TLDEF’s Michael Silverman said he is working with both the MTA and the Port Authority police on employee training, but many agree with Housing Works that the pace is painfully slow. Even the very city officials charged with enforcing and publicizing the human rights law admit that progress is painfully slow.

Avery Melman, of the New York City Human Rights Commission, who helped broker the Loehmann’s settlement, said that “the more publicity cases like this get, the more information people have about their rights under the human rights law.” He said that half the battle is getting the word out to people who may not realize they are being discriminated against.

“I’ve spoken at numerous forums regarding the rights of transgendered individuals under the human rights law,” said Melman, “and I’ve had relatively few people approach me in those five years.”

Melman pointed to the Guidelines on Gender Identity (available on his agency’s Website at http://nyc.gov/html/cchr/html/trans_guide.html developed with Silverman and other advocates, and said that there is now “ongoing training at all city agencies” based on the guidelines. He pointed to the relative handful of cases as a hopeful sign: Perhaps most people were getting the message.

Silverman respectfully disagrees with that assessment. “I think it remains more the case that people don’t know their rights,” he said. Even so, his office is subject to a stream of calls — more than his attorneys can take on. “We can only take on a small handful.” Public education is a growing, ongoing need, he said.

Pauline Park, director of the New York Association of Gender Rights Advocacy, pointed out that most of the materials printed by the Human Rights Commission are still sitting in that agency’s office, waiting to be distributed. “This law has been on the books since April 2002. To the extent people don’t know about it, I lay this at the feet of the Bloomberg administration,” she said.

If Loehmann’s failed to understand they were breaking the law by excluding Jane Garra from public accommodations, Park added, that is a clear indication that this mayoral administration is not doing its job.

“They should be educating employers, landlords,” said Park. “They don’t really take action until they’re pressured.”

None of the slow overall progress detracted from the sort of wary glee with which Garra last approached Loehmann’s recently, when she returned for the first time since the lawsuit began.

Garra had said earlier that her case was “just so important for people, for how they perceive us.
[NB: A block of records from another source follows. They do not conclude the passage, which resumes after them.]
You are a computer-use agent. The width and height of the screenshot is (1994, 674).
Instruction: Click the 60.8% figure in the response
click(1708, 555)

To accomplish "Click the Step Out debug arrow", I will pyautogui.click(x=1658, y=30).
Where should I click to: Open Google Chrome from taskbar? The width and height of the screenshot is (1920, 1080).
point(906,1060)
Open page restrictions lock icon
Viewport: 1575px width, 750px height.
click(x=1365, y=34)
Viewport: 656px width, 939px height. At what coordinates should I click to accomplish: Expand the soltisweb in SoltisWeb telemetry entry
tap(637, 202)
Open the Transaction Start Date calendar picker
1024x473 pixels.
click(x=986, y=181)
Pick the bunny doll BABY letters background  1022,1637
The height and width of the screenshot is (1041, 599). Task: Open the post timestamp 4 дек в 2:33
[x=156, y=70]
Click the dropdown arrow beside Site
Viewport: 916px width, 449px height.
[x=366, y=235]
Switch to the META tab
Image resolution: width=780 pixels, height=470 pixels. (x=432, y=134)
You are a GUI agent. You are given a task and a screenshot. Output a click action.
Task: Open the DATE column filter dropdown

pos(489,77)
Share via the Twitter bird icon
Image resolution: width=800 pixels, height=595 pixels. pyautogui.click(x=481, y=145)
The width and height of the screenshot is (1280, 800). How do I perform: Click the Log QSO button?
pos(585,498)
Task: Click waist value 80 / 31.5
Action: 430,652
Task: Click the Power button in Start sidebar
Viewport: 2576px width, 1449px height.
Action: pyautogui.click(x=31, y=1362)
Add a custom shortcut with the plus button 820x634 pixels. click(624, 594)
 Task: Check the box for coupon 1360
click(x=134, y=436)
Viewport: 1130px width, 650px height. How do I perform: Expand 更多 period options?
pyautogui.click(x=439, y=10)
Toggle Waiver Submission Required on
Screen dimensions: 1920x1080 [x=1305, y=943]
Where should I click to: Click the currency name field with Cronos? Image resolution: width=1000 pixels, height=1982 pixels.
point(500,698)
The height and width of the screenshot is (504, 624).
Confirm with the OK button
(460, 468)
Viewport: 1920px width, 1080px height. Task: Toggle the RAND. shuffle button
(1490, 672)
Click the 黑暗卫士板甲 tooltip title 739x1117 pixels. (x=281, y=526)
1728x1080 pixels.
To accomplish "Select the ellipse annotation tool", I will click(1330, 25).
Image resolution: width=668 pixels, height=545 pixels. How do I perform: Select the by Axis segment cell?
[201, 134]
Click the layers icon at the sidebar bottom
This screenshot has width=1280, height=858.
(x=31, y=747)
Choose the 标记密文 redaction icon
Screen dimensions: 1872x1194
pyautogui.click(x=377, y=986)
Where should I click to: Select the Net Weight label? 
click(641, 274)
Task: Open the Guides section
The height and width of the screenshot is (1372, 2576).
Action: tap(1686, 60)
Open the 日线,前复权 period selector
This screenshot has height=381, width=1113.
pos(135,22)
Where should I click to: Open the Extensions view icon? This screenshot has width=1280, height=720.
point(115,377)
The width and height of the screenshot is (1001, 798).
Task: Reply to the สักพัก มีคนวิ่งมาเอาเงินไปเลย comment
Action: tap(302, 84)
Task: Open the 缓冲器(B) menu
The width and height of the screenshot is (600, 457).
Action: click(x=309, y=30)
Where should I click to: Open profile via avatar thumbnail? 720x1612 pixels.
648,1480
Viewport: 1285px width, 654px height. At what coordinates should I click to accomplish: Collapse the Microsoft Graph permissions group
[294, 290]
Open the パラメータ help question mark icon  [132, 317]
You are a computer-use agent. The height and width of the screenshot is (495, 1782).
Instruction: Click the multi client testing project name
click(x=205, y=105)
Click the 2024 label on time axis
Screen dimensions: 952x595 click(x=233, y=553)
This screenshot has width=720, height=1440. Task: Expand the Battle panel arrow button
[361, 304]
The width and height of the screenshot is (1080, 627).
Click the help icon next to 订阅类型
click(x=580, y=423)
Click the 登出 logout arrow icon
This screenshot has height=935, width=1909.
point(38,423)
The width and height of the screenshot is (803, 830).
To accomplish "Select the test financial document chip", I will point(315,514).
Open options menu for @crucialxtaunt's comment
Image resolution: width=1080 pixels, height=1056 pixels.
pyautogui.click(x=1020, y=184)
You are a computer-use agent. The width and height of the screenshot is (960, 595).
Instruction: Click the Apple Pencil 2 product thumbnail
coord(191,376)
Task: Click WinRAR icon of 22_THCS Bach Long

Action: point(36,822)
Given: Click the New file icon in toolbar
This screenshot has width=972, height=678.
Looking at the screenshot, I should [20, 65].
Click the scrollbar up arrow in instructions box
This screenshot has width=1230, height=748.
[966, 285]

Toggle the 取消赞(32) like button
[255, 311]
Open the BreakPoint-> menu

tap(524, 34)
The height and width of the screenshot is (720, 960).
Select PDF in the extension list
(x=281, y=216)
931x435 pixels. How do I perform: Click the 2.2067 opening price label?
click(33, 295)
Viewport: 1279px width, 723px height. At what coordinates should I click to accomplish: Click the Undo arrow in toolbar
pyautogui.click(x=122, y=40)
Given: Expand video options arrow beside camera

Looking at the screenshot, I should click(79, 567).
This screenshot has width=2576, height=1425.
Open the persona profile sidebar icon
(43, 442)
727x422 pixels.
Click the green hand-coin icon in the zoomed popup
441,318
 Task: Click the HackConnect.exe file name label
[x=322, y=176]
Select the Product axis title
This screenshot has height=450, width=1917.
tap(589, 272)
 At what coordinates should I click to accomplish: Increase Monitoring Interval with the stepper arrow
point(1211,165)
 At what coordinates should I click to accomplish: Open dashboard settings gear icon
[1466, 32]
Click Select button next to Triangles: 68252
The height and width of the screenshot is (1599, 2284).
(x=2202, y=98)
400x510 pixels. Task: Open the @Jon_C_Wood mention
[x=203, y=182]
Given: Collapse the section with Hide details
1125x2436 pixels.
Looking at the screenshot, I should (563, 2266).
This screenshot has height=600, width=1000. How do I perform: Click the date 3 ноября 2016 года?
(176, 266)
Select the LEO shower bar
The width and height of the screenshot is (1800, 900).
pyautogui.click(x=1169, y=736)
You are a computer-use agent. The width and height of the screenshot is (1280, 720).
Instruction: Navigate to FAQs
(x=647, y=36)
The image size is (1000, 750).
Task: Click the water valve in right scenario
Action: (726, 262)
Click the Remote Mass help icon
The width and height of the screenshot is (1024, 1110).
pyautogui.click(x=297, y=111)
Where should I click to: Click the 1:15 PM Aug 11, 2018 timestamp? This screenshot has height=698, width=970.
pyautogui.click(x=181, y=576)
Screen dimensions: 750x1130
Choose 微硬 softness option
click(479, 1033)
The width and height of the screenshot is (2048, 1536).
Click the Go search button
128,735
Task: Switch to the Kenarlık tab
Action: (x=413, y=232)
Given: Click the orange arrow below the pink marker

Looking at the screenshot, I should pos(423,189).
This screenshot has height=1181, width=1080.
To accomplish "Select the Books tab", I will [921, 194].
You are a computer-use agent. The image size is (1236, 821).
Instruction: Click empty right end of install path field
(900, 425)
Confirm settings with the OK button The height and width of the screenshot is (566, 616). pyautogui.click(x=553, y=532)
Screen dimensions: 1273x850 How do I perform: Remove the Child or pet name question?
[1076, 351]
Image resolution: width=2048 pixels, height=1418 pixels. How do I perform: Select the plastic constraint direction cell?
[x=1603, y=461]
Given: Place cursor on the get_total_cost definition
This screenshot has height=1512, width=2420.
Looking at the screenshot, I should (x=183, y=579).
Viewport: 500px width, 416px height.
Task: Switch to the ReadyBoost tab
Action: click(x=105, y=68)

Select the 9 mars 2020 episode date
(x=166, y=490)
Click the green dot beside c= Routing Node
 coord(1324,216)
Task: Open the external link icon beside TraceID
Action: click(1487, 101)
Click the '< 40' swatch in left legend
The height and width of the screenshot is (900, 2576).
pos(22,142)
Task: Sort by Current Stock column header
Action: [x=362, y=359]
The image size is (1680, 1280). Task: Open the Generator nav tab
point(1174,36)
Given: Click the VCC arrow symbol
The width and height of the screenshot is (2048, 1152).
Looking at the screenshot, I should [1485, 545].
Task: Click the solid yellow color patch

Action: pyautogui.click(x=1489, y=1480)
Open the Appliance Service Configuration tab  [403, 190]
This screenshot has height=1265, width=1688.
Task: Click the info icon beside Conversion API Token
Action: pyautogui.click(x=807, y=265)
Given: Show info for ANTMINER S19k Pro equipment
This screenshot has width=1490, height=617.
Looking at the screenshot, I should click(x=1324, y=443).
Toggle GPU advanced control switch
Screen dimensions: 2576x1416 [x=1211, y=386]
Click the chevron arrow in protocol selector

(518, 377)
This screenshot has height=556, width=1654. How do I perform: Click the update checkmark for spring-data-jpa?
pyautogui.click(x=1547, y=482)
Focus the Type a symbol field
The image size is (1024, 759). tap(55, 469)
New York’s a diverse place. We’re here, and we don’t want to be in the closet any more, so to speak.”

But last Wednesday, she just wanted to fill her own closet as she perused the latest circulars. “I can’t wait to cash in on the sales,” she grinned.

photo caption:

Michael Silverman, lawyer for the Transgender Legal Defense & Education Fund, with his client Jane Galla outside Loehmann’s department store earlier this week.